BM - Com relação à falta de água no Paraná, como deve ser o encaminhamento da gestão das águas subterrâneas no Estado para que não haja problemas futuros?
EFRF - As águas subterrâneas, por si só, não devem continuar sendo estudadas isoladamente, uma vez que elas representam apenas uma parcela do ciclo hidrológico. A partir desta década os estudos devem ser feitos a partir de balanços hídricos, avaliando-se cada uma de suas fases e os volumes que efetivamente representam a recarga dos aqüíferos. Sendo o Paraná um Estado agrícola, as águas subterrâneas também podem representar a solução para a irrigação da soja e do milho, na região do Terceiro Planalto, evitando desta forma as perdas de safra, tal como ocorreu no mês de fevereiro de 2004 e 2005. BM - O conhecimento geológico no Paraná é suficiente para a boa gestão das águas subterrâneas? Como isso pode ser melhorado?
EFRF - Numa escala que seria adequada ao estudo das águas subterrâneas, o conhecimento geológico no Paraná é ainda muito incipiente. Para melhorá-lo seriam necessários mapeamentos geológicos de todo o Estado, numa escala de pelo menos 1:100.000. Seria algo como o trabalho realizado pela Carta Geológica do Paraná, feito na década de sessenta.
BM - A área de Hidrogeologia é um bom mercado de trabalho para os novos profissionais que se formam hoje? EFRF - São freqüentes as solicitações de profissionais na área da hidrogeologia, em conjunto com avaliações de contaminações de aqüíferos por ações antrópicas.
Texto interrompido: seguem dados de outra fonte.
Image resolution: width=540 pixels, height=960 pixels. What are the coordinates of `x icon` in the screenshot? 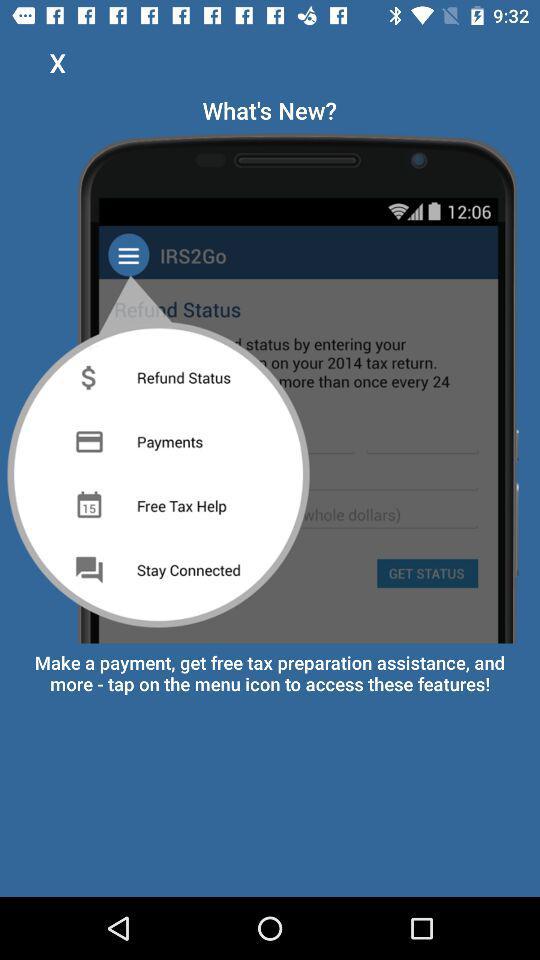 It's located at (57, 62).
Trata-se de uma das áreas da geologia com melhores perspectivas de trabalho.
BM - O que o senhor acha da tentativa de mudança do CONFEA nas atribuições profissionais, tirando do geólogo boa parte da atuação na hidrogeologia em benefício dos engenheiros?
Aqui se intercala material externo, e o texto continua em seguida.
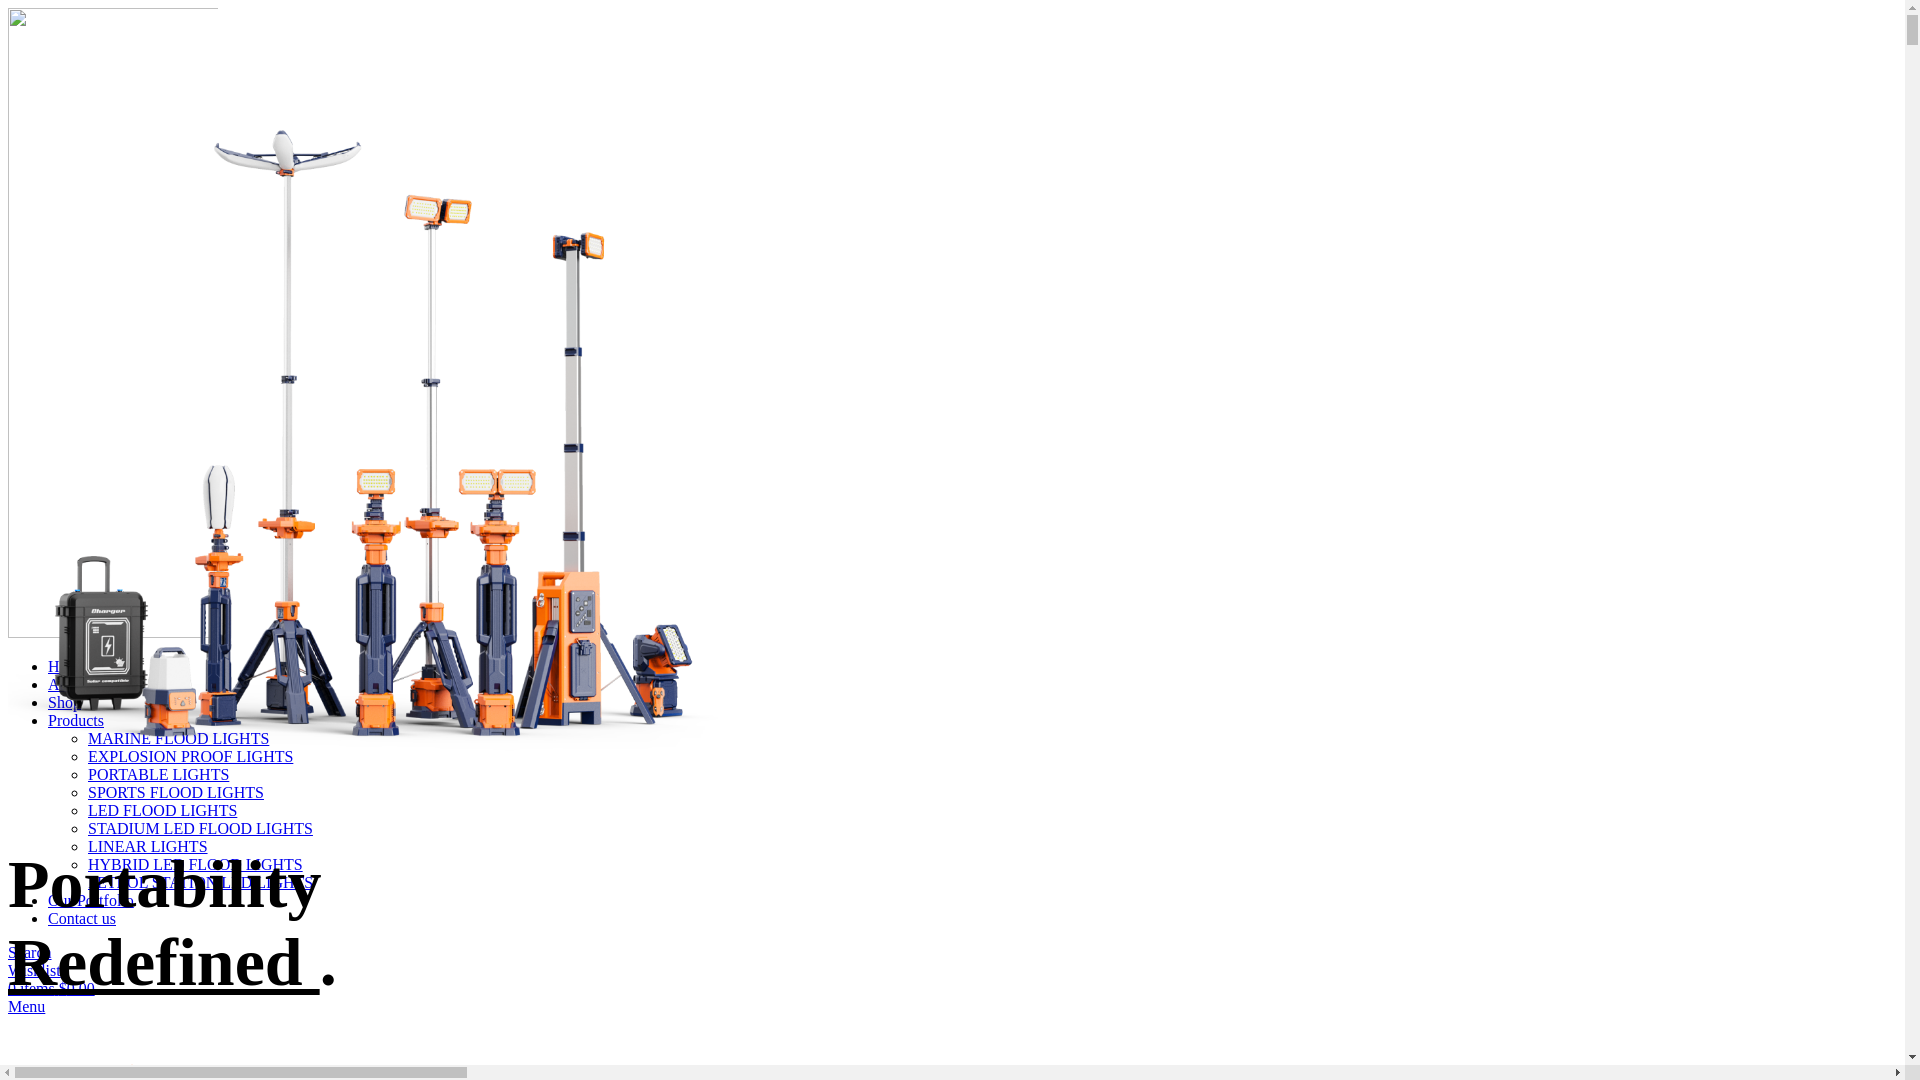 The image size is (1920, 1080). Describe the element at coordinates (190, 756) in the screenshot. I see `'EXPLOSION PROOF LIGHTS'` at that location.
EFRF - Trata-se de uma ação puramente corporativista porque visualizaram perspectivas de mercado de trabalho. Este tipo de ação causará prejuízos a própria população porque quem pleiteia esta atribuição sequer tem a disciplina de geologia em sua formação acadêmica e muito menos hidrogeologia. É uma ação vergonhosa porque esses profissionais não possuem competência e preparo para atuar com águas subterrâneas – em prevalecendo fará o Brasil andar para trás!